(Collected data)
-- -- --

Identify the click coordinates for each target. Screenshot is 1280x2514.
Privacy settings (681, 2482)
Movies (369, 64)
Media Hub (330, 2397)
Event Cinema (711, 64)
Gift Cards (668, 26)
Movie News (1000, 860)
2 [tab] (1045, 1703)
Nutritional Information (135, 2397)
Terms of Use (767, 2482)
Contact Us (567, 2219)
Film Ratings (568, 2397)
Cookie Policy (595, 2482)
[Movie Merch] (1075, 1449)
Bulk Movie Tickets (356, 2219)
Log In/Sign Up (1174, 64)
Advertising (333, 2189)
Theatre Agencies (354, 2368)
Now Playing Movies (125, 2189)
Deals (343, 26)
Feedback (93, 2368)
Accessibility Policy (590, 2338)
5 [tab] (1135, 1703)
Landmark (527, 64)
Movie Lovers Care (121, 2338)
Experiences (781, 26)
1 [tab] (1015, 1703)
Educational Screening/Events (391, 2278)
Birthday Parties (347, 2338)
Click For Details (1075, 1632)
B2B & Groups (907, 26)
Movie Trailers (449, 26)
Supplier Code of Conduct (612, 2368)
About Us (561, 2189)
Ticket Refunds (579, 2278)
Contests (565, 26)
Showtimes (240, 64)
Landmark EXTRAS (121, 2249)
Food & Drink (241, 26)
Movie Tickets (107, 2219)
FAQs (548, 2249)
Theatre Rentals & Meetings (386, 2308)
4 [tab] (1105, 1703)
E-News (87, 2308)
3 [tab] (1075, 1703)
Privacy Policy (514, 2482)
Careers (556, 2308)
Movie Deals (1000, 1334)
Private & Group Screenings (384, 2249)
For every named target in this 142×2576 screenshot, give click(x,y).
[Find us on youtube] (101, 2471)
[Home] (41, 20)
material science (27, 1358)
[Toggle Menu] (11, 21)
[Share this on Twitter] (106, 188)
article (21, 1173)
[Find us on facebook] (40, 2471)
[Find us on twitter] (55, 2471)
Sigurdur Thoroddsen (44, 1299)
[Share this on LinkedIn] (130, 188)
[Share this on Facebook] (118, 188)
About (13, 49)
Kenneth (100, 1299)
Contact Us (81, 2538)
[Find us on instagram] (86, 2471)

-- -- --

REQUIRED WORK
Your answer should consist solely of the lines above from the line with "Nutritional Information (135, 2397)" to the line with "Theatre Agencies (354, 2368)", both included, reproduced exactly.

RESPONSE TO THIS TASK
Nutritional Information (135, 2397)
Terms of Use (767, 2482)
Contact Us (567, 2219)
Film Ratings (568, 2397)
Cookie Policy (595, 2482)
[Movie Merch] (1075, 1449)
Bulk Movie Tickets (356, 2219)
Log In/Sign Up (1174, 64)
Advertising (333, 2189)
Theatre Agencies (354, 2368)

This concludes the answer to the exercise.